Catherine Geyman, of Intersys Risk, was asked by a prominent Risk Management publication to give her opinion on a number of topical issues. The publication summarised and, for clarity, her full answers are shown below.
q: Have lessons been learned from the issues emanating from the Thai floods and the horsemeat scandal?
a: “Certainly the horsemeat scandal has put a greater emphasis on understanding the true source of a material. A common problem across both the Food and Life Science industries is in pinpointing where a material is actually made when so many are sourced through agents and distributors. A similar provenance problem was experienced by the pharma industry in 2008 when the heparin scandal broke and it became obvious that a number of significant western manufacturers had no idea of the origin of the starting material – pigs intestines harvested in tiny, unregulated workshops across China. That particular issue put pressure on western regulators to increase their presence overseas and since then the US Food & Drug Administration has opened more centres in overseas locations which in turn have resulted in a greater number of inspections of foreign facilities and an increase in regulatory actions preventing non complying drugs and foodstuffs from entering the US.

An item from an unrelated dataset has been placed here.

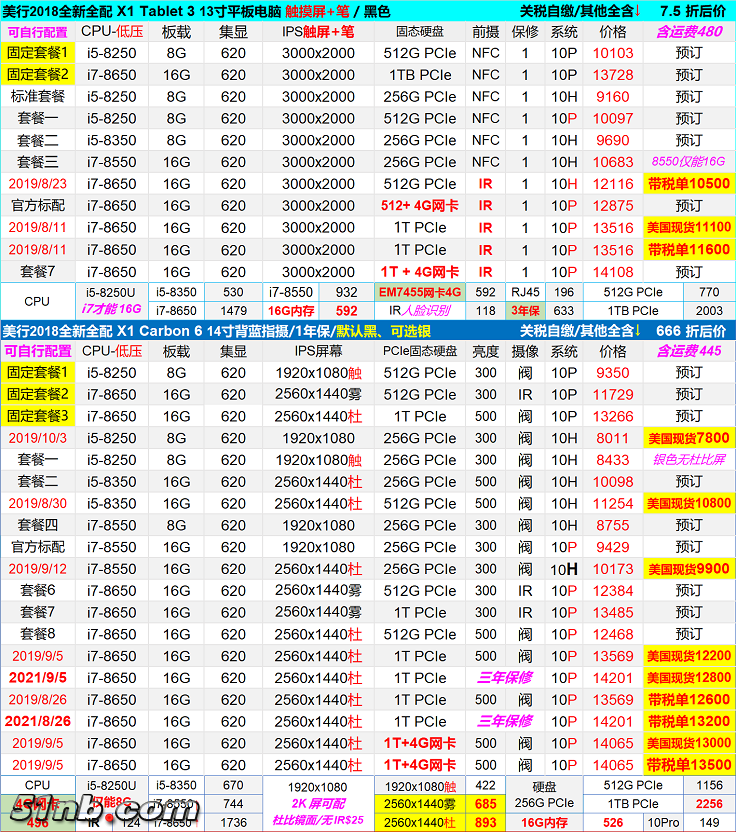Click the 带税单10500 yellow cell
Viewport: 736px width, 832px height.
688,184
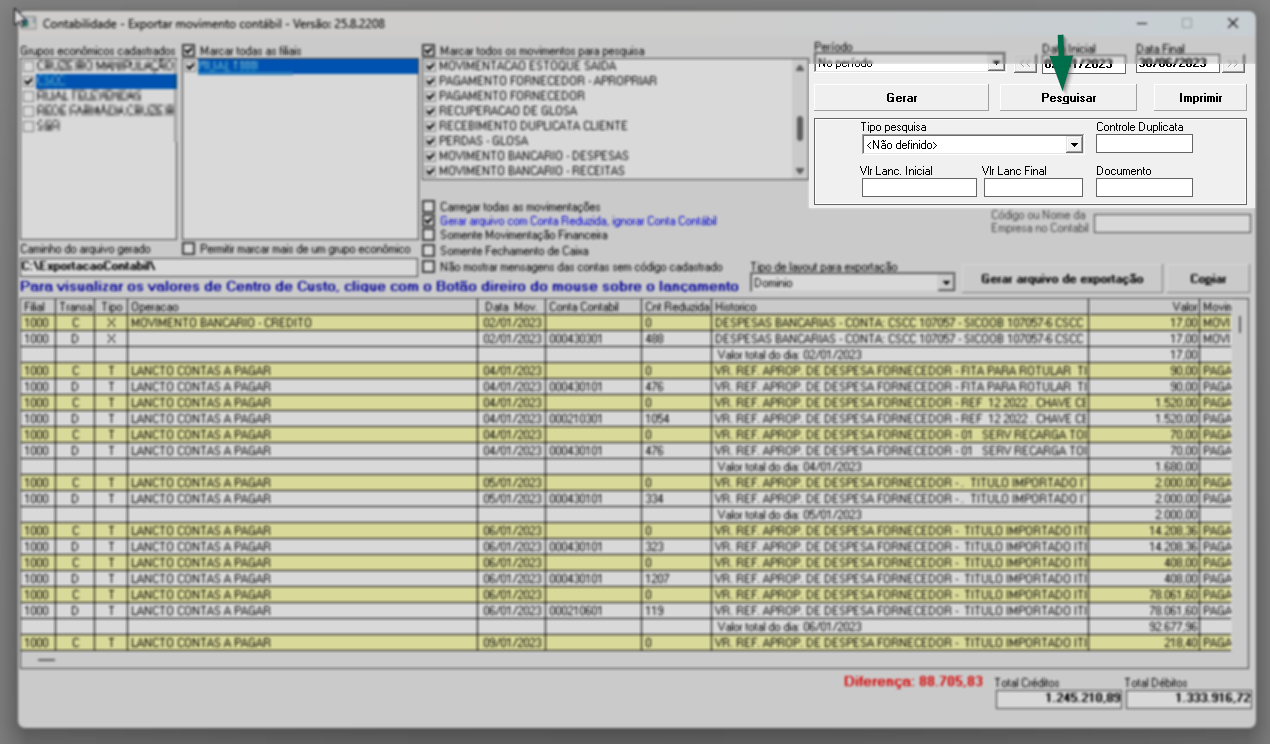
Task: Toggle Marcar todas as filiais checkbox
Action: 189,50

From an internal controls point of view, the pressure to extend auditing activities further back up the supply chain has increased and the auditor’s skill set has been redesigned in an attempt to better detect fraudulent supply chain activities. There has also been a push in the food sector to simplify the most complex supply chains and to exploit more opportunity to source locally. The Food industry is not alone in reassessing its ability to reverse some of the outsourcing activities of the last decades, the pharma industry too is also seeking more manufacturing opportunities at home, with projects such as REMEDIES co-funded by the UK government and industry partners to redesign the UK pharma supply chain.”